» **Task to carry out**: Please transcribe the data that follows exactly, from its first line through the line that contains "Security Products (1279, 85)".

* * *

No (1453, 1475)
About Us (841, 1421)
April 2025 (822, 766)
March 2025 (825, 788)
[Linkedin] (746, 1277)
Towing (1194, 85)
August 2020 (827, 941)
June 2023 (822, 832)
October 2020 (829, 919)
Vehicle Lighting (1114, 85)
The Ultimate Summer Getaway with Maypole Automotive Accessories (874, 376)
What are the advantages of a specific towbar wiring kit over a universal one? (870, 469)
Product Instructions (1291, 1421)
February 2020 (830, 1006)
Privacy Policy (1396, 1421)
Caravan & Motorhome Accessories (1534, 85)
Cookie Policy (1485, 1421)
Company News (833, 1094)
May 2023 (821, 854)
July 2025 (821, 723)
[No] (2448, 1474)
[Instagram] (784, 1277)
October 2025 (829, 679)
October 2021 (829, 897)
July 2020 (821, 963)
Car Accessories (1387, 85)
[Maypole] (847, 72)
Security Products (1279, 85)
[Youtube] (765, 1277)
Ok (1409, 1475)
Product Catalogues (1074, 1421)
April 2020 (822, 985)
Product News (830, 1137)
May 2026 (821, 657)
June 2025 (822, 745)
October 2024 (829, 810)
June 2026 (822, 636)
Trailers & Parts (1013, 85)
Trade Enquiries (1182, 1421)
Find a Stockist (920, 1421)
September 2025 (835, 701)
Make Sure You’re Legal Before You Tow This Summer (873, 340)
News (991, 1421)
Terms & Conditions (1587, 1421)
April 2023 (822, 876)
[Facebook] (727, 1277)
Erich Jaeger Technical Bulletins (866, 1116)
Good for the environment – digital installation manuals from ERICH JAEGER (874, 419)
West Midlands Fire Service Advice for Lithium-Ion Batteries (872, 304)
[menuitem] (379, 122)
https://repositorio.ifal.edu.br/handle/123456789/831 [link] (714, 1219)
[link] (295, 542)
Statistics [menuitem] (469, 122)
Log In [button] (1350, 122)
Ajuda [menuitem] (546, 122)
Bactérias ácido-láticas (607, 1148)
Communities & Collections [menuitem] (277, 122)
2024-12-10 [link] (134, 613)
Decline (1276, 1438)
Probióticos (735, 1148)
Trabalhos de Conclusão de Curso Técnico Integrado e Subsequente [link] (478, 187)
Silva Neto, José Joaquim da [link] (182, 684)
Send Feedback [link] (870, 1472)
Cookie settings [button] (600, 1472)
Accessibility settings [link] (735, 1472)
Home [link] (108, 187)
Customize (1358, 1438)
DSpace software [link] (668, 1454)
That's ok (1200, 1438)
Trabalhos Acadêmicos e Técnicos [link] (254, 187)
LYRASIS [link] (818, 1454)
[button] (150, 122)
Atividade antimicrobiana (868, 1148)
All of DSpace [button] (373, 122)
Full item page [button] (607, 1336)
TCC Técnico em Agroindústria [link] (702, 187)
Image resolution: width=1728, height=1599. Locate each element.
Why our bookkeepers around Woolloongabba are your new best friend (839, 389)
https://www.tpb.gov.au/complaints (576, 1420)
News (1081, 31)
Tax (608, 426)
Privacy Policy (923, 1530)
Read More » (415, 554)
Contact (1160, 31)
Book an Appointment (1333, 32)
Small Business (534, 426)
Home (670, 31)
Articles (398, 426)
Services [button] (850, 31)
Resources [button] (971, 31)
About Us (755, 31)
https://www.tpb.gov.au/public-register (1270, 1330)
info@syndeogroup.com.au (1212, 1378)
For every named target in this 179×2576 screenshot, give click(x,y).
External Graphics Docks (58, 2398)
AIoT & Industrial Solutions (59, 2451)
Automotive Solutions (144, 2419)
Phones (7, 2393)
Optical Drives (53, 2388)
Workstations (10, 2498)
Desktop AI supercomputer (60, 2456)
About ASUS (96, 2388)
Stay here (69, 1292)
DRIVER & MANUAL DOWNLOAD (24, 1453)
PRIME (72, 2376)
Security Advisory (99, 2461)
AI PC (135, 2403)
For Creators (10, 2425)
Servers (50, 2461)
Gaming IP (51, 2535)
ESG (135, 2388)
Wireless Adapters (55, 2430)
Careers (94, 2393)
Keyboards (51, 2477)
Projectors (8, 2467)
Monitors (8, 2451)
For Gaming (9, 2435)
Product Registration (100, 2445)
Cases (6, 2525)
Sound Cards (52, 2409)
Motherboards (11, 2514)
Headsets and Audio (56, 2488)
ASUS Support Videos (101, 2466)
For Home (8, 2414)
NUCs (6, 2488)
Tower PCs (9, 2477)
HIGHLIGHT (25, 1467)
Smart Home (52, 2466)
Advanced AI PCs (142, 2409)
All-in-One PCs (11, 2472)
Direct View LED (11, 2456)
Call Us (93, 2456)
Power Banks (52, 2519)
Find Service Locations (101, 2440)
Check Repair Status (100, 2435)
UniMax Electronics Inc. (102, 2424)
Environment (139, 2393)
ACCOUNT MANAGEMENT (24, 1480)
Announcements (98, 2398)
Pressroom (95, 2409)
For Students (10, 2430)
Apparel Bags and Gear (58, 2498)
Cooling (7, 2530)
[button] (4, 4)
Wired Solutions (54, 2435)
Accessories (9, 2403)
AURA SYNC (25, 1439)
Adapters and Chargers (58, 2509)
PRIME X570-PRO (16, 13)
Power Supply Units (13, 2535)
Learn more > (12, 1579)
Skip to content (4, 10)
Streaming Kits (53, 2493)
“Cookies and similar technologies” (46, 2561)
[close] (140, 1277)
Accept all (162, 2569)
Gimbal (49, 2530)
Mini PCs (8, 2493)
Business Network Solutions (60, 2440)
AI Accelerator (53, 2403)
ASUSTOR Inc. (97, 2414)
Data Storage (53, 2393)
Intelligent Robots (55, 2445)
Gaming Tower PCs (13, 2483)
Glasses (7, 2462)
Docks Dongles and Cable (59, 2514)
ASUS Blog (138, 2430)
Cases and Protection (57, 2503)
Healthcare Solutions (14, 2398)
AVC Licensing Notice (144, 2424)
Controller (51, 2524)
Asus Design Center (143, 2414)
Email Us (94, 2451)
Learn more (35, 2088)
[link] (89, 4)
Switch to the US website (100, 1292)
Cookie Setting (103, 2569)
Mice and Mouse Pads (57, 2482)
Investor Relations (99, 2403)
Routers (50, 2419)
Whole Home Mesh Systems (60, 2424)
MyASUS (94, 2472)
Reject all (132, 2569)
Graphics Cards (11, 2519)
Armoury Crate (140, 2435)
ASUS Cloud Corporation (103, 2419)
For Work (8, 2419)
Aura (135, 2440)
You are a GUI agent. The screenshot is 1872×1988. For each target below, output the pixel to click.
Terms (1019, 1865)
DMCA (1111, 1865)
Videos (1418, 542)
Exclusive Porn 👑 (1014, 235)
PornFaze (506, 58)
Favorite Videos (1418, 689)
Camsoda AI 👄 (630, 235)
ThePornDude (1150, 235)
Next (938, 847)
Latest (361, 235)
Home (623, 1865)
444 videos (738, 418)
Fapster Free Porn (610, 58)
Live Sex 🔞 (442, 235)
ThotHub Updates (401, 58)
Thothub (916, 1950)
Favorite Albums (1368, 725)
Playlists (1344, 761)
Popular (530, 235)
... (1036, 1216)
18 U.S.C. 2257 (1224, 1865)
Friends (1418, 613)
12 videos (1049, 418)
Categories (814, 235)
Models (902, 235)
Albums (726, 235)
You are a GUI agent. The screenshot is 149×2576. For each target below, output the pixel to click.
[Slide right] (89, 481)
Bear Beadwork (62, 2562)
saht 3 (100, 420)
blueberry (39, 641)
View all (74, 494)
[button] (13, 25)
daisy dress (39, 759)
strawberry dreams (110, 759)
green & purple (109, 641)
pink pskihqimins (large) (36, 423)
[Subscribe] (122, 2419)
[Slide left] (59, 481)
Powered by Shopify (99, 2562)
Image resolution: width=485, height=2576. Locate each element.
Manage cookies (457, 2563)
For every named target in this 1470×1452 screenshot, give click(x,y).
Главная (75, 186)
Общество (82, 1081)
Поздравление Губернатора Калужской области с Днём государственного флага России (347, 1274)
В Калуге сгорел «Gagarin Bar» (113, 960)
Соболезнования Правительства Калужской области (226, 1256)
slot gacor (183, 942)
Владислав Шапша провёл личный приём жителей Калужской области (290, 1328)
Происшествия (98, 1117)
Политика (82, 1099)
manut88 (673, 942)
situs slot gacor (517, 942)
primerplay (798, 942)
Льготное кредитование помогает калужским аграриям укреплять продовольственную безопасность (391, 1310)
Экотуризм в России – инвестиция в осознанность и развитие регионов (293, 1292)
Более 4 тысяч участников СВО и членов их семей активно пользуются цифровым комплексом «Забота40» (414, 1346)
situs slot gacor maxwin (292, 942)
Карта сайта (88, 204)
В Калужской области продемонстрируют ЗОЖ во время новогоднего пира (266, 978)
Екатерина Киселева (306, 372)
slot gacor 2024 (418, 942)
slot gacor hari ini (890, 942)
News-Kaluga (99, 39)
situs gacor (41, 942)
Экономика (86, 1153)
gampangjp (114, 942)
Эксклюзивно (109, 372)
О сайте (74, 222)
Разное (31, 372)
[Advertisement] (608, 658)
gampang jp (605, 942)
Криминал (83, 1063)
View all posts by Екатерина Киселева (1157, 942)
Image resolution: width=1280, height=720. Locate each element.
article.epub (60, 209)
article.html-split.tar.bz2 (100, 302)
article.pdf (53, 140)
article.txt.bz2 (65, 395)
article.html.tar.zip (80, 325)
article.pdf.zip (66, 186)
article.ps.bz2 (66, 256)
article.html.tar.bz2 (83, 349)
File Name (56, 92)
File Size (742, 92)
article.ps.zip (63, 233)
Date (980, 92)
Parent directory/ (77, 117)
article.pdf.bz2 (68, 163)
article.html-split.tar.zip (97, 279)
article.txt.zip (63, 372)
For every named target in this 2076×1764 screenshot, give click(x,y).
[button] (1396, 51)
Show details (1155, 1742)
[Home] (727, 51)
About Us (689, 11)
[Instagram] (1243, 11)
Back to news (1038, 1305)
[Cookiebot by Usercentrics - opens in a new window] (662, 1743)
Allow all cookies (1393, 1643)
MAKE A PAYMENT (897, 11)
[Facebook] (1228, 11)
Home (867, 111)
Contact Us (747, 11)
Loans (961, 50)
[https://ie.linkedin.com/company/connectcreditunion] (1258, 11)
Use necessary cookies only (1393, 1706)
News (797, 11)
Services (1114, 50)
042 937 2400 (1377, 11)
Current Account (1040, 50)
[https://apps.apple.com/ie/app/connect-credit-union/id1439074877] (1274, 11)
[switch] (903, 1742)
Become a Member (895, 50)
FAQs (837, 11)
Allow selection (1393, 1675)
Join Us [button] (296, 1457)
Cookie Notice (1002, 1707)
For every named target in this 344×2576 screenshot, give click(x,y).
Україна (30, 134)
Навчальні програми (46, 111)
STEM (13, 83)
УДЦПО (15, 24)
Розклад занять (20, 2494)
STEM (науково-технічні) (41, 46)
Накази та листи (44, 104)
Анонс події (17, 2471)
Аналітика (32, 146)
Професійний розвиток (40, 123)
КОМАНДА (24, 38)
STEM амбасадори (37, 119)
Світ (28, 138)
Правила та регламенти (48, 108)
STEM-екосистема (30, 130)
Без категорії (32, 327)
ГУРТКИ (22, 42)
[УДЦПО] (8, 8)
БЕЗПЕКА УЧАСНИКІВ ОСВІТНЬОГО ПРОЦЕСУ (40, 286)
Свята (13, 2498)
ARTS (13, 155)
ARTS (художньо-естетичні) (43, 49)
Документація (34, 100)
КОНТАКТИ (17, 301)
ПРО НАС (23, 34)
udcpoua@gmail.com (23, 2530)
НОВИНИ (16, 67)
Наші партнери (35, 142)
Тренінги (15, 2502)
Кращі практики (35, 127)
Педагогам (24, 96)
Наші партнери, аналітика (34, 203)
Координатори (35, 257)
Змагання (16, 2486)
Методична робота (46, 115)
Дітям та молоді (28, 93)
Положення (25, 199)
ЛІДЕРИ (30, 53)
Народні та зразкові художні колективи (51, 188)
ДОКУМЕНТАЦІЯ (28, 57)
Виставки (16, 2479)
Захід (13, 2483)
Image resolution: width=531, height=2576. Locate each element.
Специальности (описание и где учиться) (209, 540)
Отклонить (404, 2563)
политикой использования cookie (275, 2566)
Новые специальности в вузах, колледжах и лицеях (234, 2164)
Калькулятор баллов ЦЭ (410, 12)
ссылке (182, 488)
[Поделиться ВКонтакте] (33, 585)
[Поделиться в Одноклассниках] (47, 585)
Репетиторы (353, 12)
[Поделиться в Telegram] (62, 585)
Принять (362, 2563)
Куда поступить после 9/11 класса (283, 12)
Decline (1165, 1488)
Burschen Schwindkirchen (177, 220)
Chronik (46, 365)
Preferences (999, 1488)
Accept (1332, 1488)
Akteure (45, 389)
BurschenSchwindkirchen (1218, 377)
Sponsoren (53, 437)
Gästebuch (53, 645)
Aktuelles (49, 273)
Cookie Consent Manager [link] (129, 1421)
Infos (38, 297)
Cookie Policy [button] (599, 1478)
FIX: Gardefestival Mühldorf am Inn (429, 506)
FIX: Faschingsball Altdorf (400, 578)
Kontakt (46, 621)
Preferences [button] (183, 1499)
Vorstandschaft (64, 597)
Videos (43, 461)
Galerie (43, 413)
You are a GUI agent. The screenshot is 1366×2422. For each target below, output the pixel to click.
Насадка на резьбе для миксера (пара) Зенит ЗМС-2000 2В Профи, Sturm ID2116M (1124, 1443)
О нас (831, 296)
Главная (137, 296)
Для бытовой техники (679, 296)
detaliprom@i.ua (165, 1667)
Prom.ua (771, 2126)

* * *

» **Your solution**:
No (1453, 1475)
About Us (841, 1421)
April 2025 (822, 766)
March 2025 (825, 788)
[Linkedin] (746, 1277)
Towing (1194, 85)
August 2020 (827, 941)
June 2023 (822, 832)
October 2020 (829, 919)
Vehicle Lighting (1114, 85)
The Ultimate Summer Getaway with Maypole Automotive Accessories (874, 376)
What are the advantages of a specific towbar wiring kit over a universal one? (870, 469)
Product Instructions (1291, 1421)
February 2020 (830, 1006)
Privacy Policy (1396, 1421)
Caravan & Motorhome Accessories (1534, 85)
Cookie Policy (1485, 1421)
Company News (833, 1094)
May 2023 (821, 854)
July 2025 (821, 723)
[No] (2448, 1474)
[Instagram] (784, 1277)
October 2025 (829, 679)
October 2021 (829, 897)
July 2020 (821, 963)
Car Accessories (1387, 85)
[Maypole] (847, 72)
Security Products (1279, 85)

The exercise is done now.